#### MATERIAL PROVIDED ####

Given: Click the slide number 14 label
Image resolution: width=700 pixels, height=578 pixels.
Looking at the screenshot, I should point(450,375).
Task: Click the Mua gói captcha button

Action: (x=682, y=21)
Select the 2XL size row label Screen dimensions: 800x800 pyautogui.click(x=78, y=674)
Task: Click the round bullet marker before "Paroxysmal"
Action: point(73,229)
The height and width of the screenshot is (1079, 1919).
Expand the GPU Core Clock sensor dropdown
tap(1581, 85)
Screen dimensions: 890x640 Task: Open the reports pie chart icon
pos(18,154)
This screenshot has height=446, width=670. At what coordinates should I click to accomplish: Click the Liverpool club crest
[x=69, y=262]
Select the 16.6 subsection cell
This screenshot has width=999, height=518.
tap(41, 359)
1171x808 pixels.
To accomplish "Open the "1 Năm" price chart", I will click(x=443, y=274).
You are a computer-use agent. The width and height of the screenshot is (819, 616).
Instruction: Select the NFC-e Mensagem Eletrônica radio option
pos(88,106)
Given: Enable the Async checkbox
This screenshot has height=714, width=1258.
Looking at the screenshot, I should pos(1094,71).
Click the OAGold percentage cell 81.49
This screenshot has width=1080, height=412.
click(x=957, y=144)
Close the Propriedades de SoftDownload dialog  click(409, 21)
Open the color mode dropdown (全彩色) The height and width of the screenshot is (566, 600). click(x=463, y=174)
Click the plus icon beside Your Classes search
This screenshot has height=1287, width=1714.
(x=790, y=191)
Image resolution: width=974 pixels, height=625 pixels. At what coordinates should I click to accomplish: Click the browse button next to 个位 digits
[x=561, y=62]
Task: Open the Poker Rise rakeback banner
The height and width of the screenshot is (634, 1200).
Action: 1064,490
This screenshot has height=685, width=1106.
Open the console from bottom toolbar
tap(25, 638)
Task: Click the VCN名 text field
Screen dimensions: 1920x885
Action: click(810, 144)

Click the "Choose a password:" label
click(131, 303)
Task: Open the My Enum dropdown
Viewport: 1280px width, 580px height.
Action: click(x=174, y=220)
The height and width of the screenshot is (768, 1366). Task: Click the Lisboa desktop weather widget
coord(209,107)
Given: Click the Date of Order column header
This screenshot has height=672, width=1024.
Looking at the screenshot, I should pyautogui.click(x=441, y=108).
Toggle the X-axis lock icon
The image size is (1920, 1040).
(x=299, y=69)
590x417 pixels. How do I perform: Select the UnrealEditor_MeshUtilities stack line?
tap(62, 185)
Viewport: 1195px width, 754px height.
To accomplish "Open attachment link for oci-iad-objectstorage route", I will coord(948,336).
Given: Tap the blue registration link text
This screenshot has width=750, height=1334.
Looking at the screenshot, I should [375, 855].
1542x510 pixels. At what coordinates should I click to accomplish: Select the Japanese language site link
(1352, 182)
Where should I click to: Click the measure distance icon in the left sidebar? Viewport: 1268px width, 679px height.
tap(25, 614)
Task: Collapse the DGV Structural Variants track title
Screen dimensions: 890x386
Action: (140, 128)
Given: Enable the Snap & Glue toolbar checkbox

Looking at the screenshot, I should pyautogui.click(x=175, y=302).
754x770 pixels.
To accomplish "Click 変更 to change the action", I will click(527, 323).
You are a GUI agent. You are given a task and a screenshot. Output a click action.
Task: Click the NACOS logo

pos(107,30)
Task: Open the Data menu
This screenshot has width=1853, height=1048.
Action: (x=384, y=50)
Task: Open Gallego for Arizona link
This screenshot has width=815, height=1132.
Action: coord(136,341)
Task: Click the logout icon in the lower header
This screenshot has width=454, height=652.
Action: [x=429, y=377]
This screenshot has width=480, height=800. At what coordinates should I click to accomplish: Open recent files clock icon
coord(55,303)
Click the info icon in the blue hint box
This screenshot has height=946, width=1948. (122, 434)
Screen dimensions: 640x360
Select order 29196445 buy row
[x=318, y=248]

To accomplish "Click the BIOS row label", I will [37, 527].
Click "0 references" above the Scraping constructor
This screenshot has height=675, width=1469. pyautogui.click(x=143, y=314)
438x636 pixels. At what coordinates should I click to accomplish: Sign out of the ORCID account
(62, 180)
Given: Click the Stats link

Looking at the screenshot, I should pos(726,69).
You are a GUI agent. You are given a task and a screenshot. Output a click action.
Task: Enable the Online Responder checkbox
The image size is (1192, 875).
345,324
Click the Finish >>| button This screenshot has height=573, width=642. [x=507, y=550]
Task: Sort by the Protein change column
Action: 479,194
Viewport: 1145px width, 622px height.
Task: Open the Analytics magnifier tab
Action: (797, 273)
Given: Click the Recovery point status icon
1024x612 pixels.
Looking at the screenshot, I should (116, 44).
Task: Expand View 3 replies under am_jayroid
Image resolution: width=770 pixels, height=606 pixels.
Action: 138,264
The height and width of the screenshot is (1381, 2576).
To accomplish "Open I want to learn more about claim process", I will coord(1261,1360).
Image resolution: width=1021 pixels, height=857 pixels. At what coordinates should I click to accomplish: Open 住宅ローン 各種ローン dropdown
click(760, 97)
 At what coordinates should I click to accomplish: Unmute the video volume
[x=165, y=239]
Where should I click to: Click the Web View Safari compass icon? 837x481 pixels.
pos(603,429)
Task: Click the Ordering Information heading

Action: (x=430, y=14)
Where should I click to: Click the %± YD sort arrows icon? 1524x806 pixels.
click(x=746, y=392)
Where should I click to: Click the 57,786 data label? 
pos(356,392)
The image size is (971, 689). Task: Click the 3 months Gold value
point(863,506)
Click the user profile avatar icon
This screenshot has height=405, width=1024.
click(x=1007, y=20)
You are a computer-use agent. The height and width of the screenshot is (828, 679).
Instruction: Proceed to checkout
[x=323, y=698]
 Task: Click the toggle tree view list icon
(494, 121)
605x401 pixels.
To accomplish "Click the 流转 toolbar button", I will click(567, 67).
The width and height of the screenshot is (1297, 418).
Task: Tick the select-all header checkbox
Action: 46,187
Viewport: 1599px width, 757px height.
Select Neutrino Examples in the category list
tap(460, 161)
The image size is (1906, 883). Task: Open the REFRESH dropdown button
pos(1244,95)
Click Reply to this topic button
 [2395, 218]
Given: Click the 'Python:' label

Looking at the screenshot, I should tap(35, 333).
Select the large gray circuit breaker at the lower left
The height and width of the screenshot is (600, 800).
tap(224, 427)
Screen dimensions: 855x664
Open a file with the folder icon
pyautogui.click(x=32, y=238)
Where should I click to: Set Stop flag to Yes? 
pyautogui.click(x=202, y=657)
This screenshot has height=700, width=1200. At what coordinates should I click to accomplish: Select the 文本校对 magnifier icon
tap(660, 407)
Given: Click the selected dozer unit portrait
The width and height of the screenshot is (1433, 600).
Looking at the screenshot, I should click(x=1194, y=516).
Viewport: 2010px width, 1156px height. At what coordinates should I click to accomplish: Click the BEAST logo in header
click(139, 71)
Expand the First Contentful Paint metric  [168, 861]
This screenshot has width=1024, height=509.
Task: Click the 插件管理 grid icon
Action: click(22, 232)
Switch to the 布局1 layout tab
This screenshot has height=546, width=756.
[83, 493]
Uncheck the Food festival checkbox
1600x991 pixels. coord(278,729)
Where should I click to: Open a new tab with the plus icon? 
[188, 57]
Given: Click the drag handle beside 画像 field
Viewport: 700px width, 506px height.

####

AIM OF THE TASK
The answer is the full set of records, printed exactly as given.

PROBLEM SOLUTION
Given: Click the slide number 14 label
Image resolution: width=700 pixels, height=578 pixels.
Looking at the screenshot, I should point(450,375).
Task: Click the Mua gói captcha button

Action: (x=682, y=21)
Select the 2XL size row label Screen dimensions: 800x800 pyautogui.click(x=78, y=674)
Task: Click the round bullet marker before "Paroxysmal"
Action: point(73,229)
The height and width of the screenshot is (1079, 1919).
Expand the GPU Core Clock sensor dropdown
tap(1581, 85)
Screen dimensions: 890x640 Task: Open the reports pie chart icon
pos(18,154)
This screenshot has height=446, width=670. At what coordinates should I click to accomplish: Click the Liverpool club crest
[x=69, y=262]
Select the 16.6 subsection cell
This screenshot has width=999, height=518.
tap(41, 359)
1171x808 pixels.
To accomplish "Open the "1 Năm" price chart", I will click(x=443, y=274).
You are a computer-use agent. The width and height of the screenshot is (819, 616).
Instruction: Select the NFC-e Mensagem Eletrônica radio option
pos(88,106)
Given: Enable the Async checkbox
This screenshot has height=714, width=1258.
Looking at the screenshot, I should pos(1094,71).
Click the OAGold percentage cell 81.49
This screenshot has width=1080, height=412.
click(x=957, y=144)
Close the Propriedades de SoftDownload dialog  click(409, 21)
Open the color mode dropdown (全彩色) The height and width of the screenshot is (566, 600). click(x=463, y=174)
Click the plus icon beside Your Classes search
This screenshot has height=1287, width=1714.
(x=790, y=191)
Image resolution: width=974 pixels, height=625 pixels. At what coordinates should I click to accomplish: Click the browse button next to 个位 digits
[x=561, y=62]
Task: Open the Poker Rise rakeback banner
The height and width of the screenshot is (634, 1200).
Action: 1064,490
This screenshot has height=685, width=1106.
Open the console from bottom toolbar
tap(25, 638)
Task: Click the VCN名 text field
Screen dimensions: 1920x885
Action: click(810, 144)

Click the "Choose a password:" label
click(131, 303)
Task: Open the My Enum dropdown
Viewport: 1280px width, 580px height.
Action: click(x=174, y=220)
The height and width of the screenshot is (768, 1366). Task: Click the Lisboa desktop weather widget
coord(209,107)
Given: Click the Date of Order column header
This screenshot has height=672, width=1024.
Looking at the screenshot, I should pyautogui.click(x=441, y=108).
Toggle the X-axis lock icon
The image size is (1920, 1040).
(x=299, y=69)
590x417 pixels. How do I perform: Select the UnrealEditor_MeshUtilities stack line?
tap(62, 185)
Viewport: 1195px width, 754px height.
To accomplish "Open attachment link for oci-iad-objectstorage route", I will coord(948,336).
Given: Tap the blue registration link text
This screenshot has width=750, height=1334.
Looking at the screenshot, I should [375, 855].
1542x510 pixels. At what coordinates should I click to accomplish: Select the Japanese language site link
(1352, 182)
Where should I click to: Click the measure distance icon in the left sidebar? Viewport: 1268px width, 679px height.
tap(25, 614)
Task: Collapse the DGV Structural Variants track title
Screen dimensions: 890x386
Action: (140, 128)
Given: Enable the Snap & Glue toolbar checkbox

Looking at the screenshot, I should pyautogui.click(x=175, y=302).
754x770 pixels.
To accomplish "Click 変更 to change the action", I will click(527, 323).
You are a GUI agent. You are given a task and a screenshot. Output a click action.
Task: Click the NACOS logo

pos(107,30)
Task: Open the Data menu
This screenshot has width=1853, height=1048.
Action: (x=384, y=50)
Task: Open Gallego for Arizona link
This screenshot has width=815, height=1132.
Action: coord(136,341)
Task: Click the logout icon in the lower header
This screenshot has width=454, height=652.
Action: [x=429, y=377]
This screenshot has width=480, height=800. At what coordinates should I click to accomplish: Open recent files clock icon
coord(55,303)
Click the info icon in the blue hint box
This screenshot has height=946, width=1948. (122, 434)
Screen dimensions: 640x360
Select order 29196445 buy row
[x=318, y=248]

To accomplish "Click the BIOS row label", I will [37, 527].
Click "0 references" above the Scraping constructor
This screenshot has height=675, width=1469. pyautogui.click(x=143, y=314)
438x636 pixels. At what coordinates should I click to accomplish: Sign out of the ORCID account
(62, 180)
Given: Click the Stats link

Looking at the screenshot, I should pos(726,69).
You are a GUI agent. You are given a task and a screenshot. Output a click action.
Task: Enable the Online Responder checkbox
The image size is (1192, 875).
345,324
Click the Finish >>| button This screenshot has height=573, width=642. [x=507, y=550]
Task: Sort by the Protein change column
Action: 479,194
Viewport: 1145px width, 622px height.
Task: Open the Analytics magnifier tab
Action: (797, 273)
Given: Click the Recovery point status icon
1024x612 pixels.
Looking at the screenshot, I should (116, 44).
Task: Expand View 3 replies under am_jayroid
Image resolution: width=770 pixels, height=606 pixels.
Action: 138,264
The height and width of the screenshot is (1381, 2576).
To accomplish "Open I want to learn more about claim process", I will coord(1261,1360).
Image resolution: width=1021 pixels, height=857 pixels. At what coordinates should I click to accomplish: Open 住宅ローン 各種ローン dropdown
click(760, 97)
 At what coordinates should I click to accomplish: Unmute the video volume
[x=165, y=239]
Where should I click to: Click the Web View Safari compass icon? 837x481 pixels.
pos(603,429)
Task: Click the Ordering Information heading

Action: (x=430, y=14)
Where should I click to: Click the %± YD sort arrows icon? 1524x806 pixels.
click(x=746, y=392)
Where should I click to: Click the 57,786 data label? 
pos(356,392)
The image size is (971, 689). Task: Click the 3 months Gold value
point(863,506)
Click the user profile avatar icon
This screenshot has height=405, width=1024.
click(x=1007, y=20)
You are a computer-use agent. The height and width of the screenshot is (828, 679).
Instruction: Proceed to checkout
[x=323, y=698]
 Task: Click the toggle tree view list icon
(494, 121)
605x401 pixels.
To accomplish "Click the 流转 toolbar button", I will click(567, 67).
The width and height of the screenshot is (1297, 418).
Task: Tick the select-all header checkbox
Action: 46,187
Viewport: 1599px width, 757px height.
Select Neutrino Examples in the category list
tap(460, 161)
The image size is (1906, 883). Task: Open the REFRESH dropdown button
pos(1244,95)
Click Reply to this topic button
 [2395, 218]
Given: Click the 'Python:' label

Looking at the screenshot, I should tap(35, 333).
Select the large gray circuit breaker at the lower left
The height and width of the screenshot is (600, 800).
tap(224, 427)
Screen dimensions: 855x664
Open a file with the folder icon
pyautogui.click(x=32, y=238)
Where should I click to: Set Stop flag to Yes? 
pyautogui.click(x=202, y=657)
This screenshot has height=700, width=1200. At what coordinates should I click to accomplish: Select the 文本校对 magnifier icon
tap(660, 407)
Given: Click the selected dozer unit portrait
The width and height of the screenshot is (1433, 600).
Looking at the screenshot, I should click(x=1194, y=516).
Viewport: 2010px width, 1156px height. At what coordinates should I click to accomplish: Click the BEAST logo in header
click(139, 71)
Expand the First Contentful Paint metric  [168, 861]
This screenshot has width=1024, height=509.
Task: Click the 插件管理 grid icon
Action: click(22, 232)
Switch to the 布局1 layout tab
This screenshot has height=546, width=756.
[83, 493]
Uncheck the Food festival checkbox
1600x991 pixels. coord(278,729)
Where should I click to: Open a new tab with the plus icon? 
[188, 57]
Given: Click the drag handle beside 画像 field
Viewport: 700px width, 506px height.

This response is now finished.